Mammal bodies cool by sweating: sweat evaporates off the skin, wicking away excess heat. This evaporative cooling technique fails when the air is already moisturized. When cooling conks out, body core temperature rises beyond the narrow tolerable range, leading to lethargy, organ failure, and death.
The effects of heat stress will fall hardest on hot and humid regions. ~ Australian climatologist Steven Sherwood
Large swaths of the tropics, the Amazon, southern areas in the Mideast and Arabian Peninsula, northern India, the eastern US, and eastern China, will suffer increasingly severe humid heat waves in the years to come. The early death tolls will be highest in those areas with growing populations and scarce cooling infrastructure, notably coastal west Africa and northeast India.
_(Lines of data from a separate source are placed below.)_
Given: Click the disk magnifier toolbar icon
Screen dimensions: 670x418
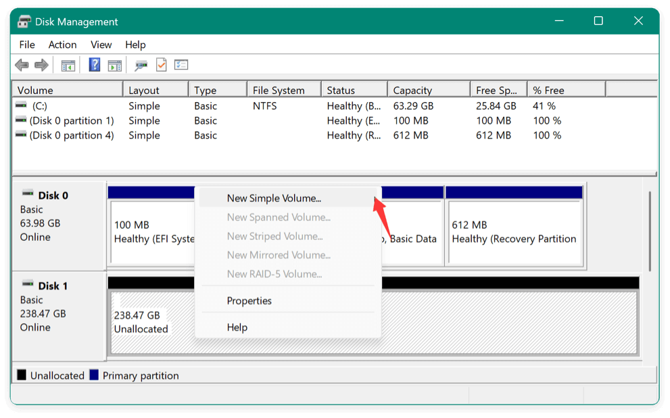Looking at the screenshot, I should point(141,64).
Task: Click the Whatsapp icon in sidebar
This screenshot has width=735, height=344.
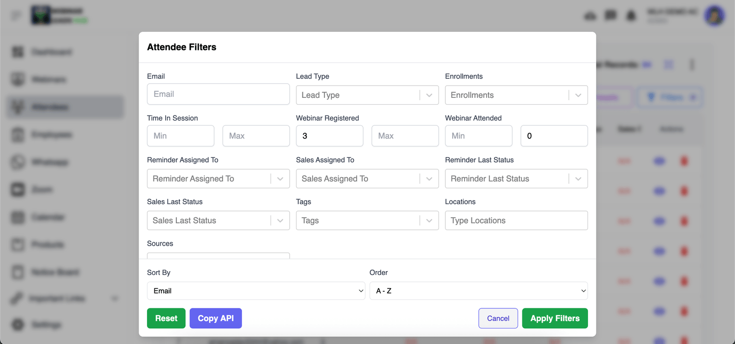Action: [18, 162]
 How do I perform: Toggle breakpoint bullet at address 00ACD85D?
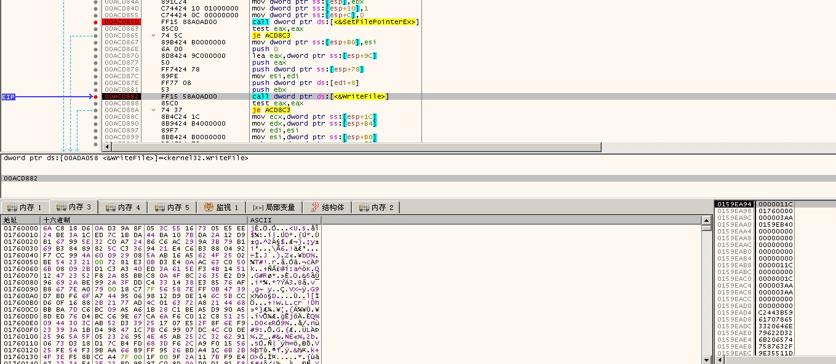pyautogui.click(x=95, y=22)
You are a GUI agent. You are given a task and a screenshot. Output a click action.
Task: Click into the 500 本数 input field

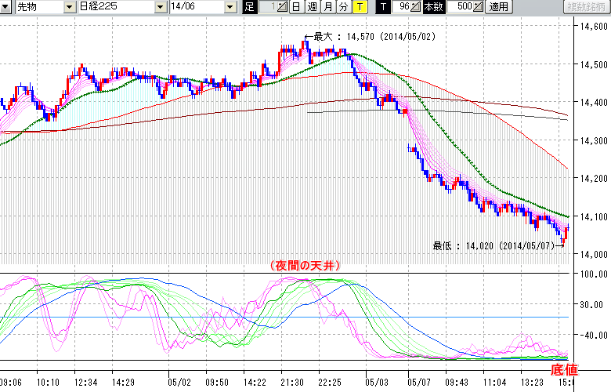click(459, 7)
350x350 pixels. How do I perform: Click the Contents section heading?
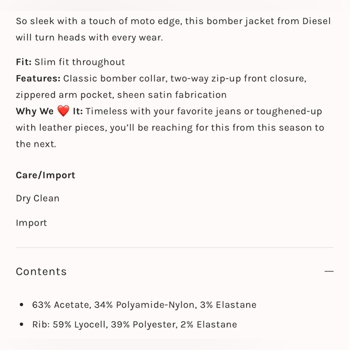coord(41,272)
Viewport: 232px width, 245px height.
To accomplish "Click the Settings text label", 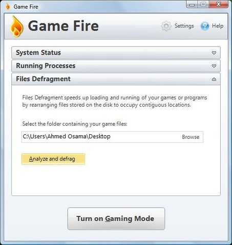I will point(184,26).
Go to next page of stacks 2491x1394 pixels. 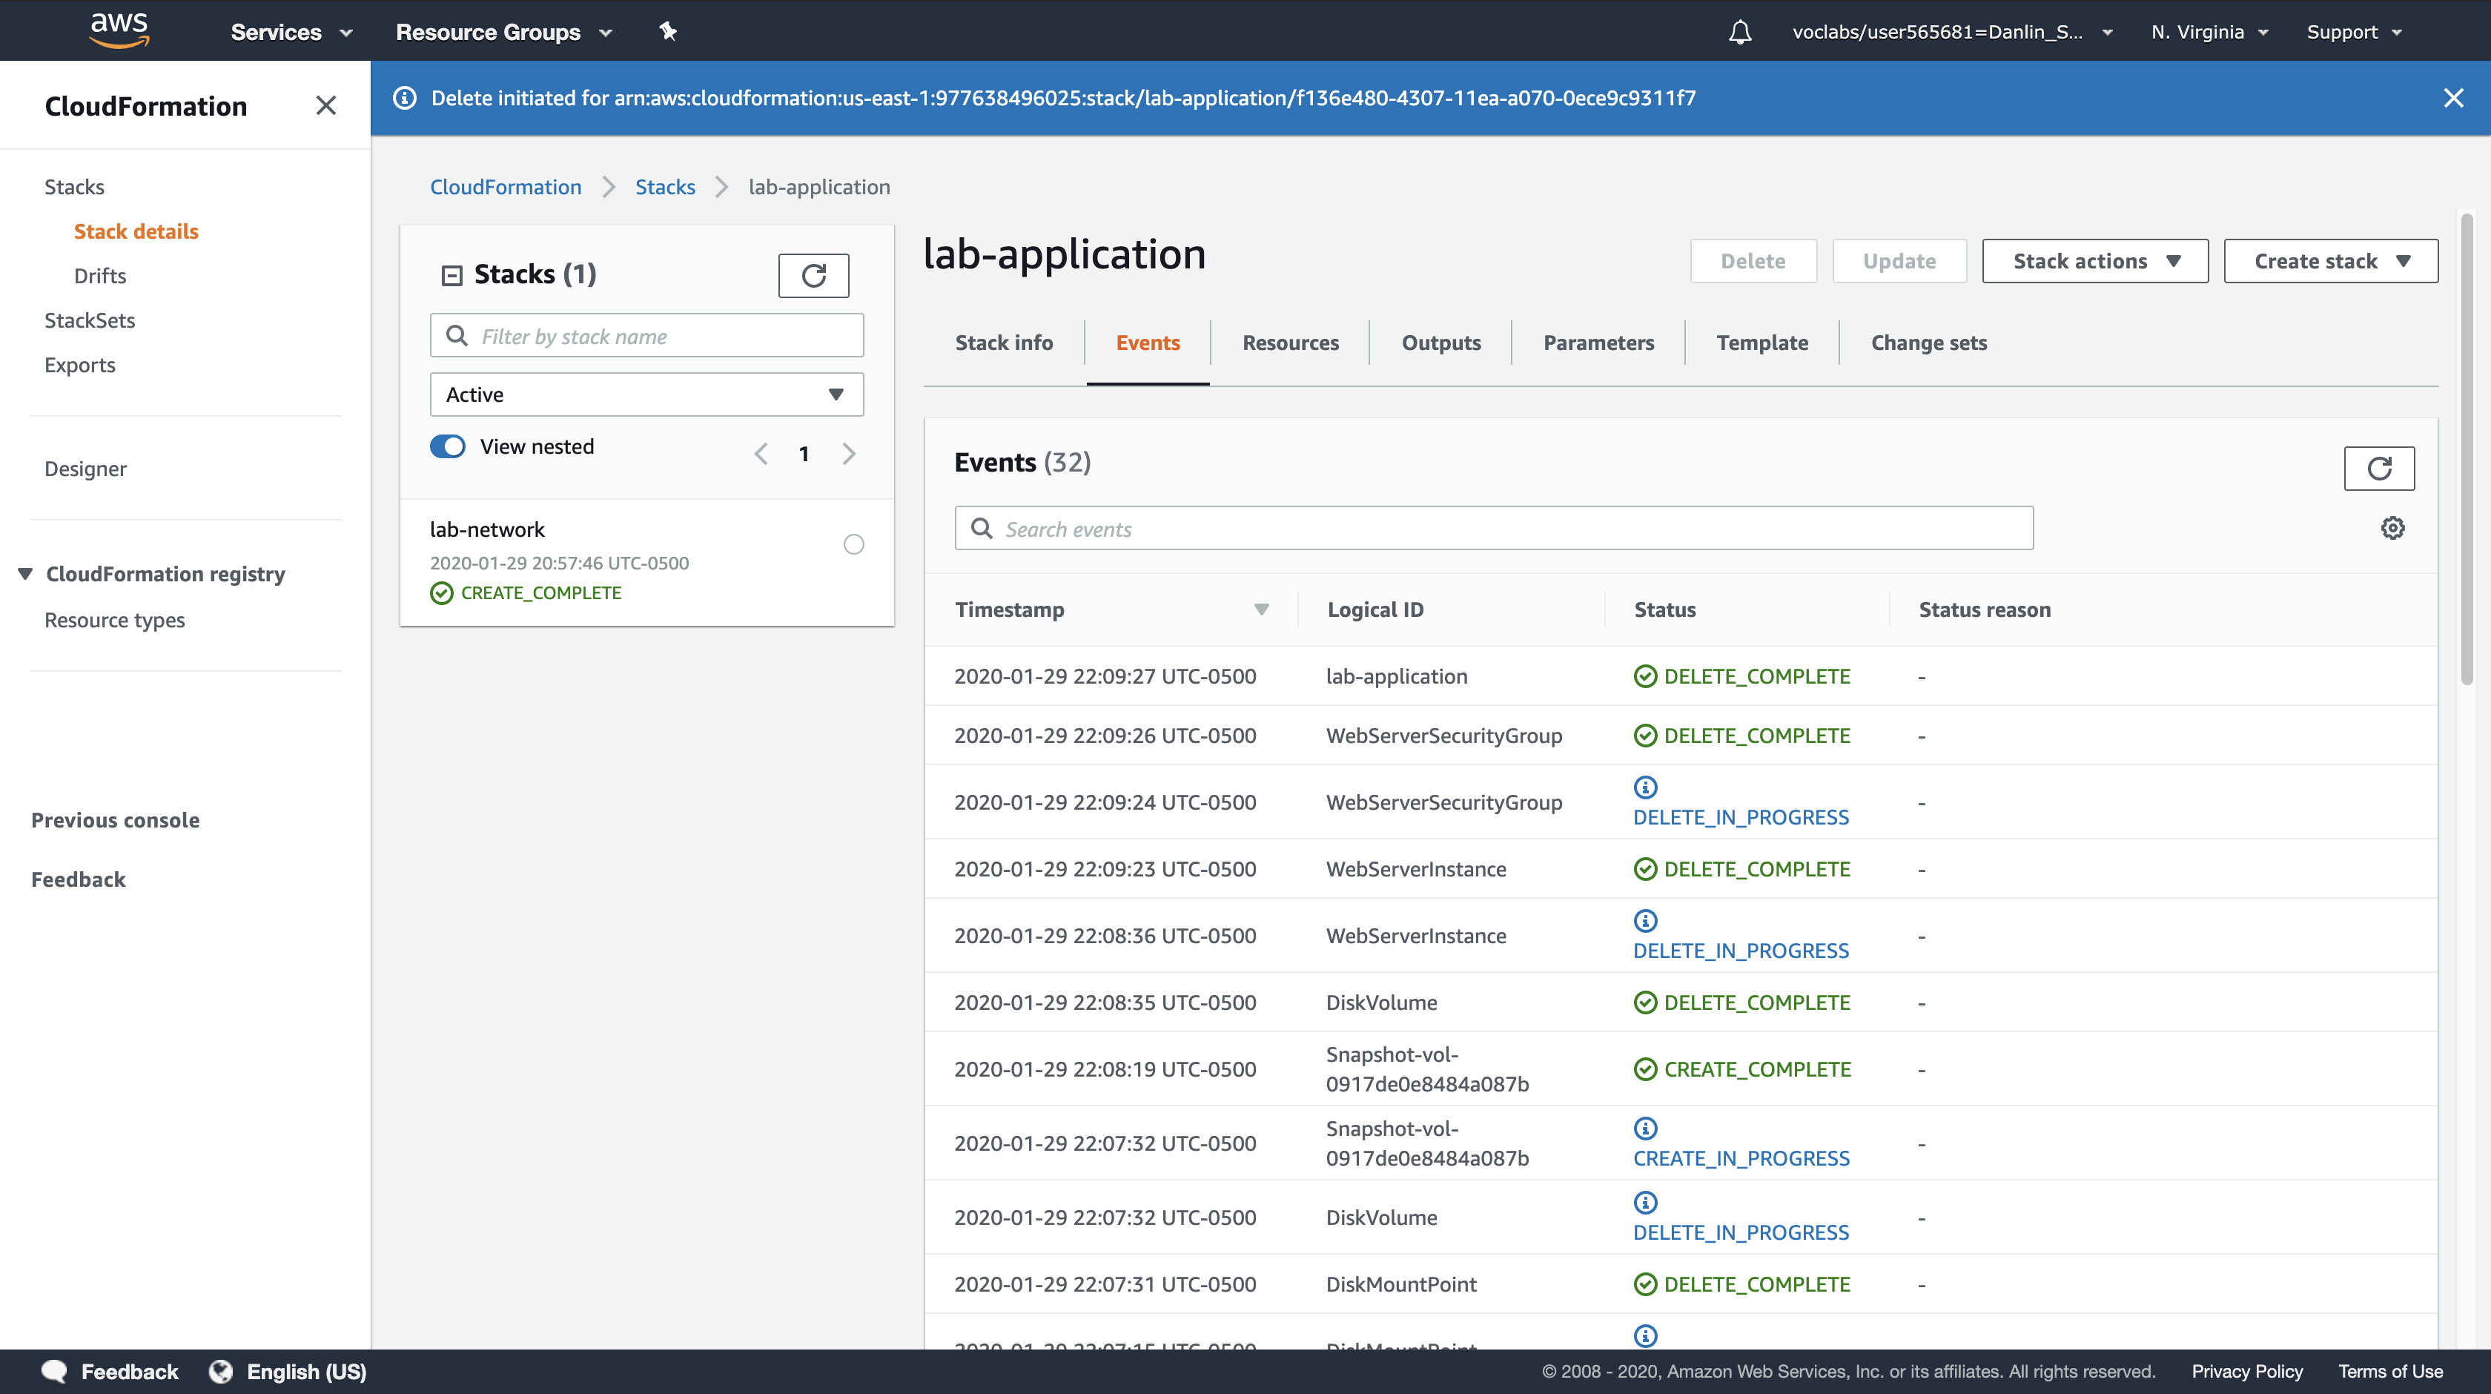849,454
The tropics transition to an almost constant heatwave state with just a 2°C rise. ~ Australian climatologist Sarah Perkins-Kirkpatrick
By 2100, global surface air temperature average will have risen by at least 4 °C above the preindustrial level (at the beginning of the 19th century). Humankind won’t survive that.
We are in deep trouble with climate change. ~ United Nations Secretary General António Guterres in 2018
As of 2017, the climate models that best fit the current trend are those which show the fastest global warming, with surface temperature 4.5–5.0 °C above the preindustrial level by 2100. A 2018 study, focused on climate model shortcomings, indicates that current estimates underestimate global warming and its consequences by a wide margin.
Observations of past warming periods suggest that a number of amplifying mechanisms, which are poorly represented in climate models, increase long-term warming beyond climate model projections. Model-based climate projections may underestimate long-term warming by as much as a factor of 2. ~ Swiss climatologist Hubertus Fischer in 2018
Earthworms illustrate the deficiencies in climate models.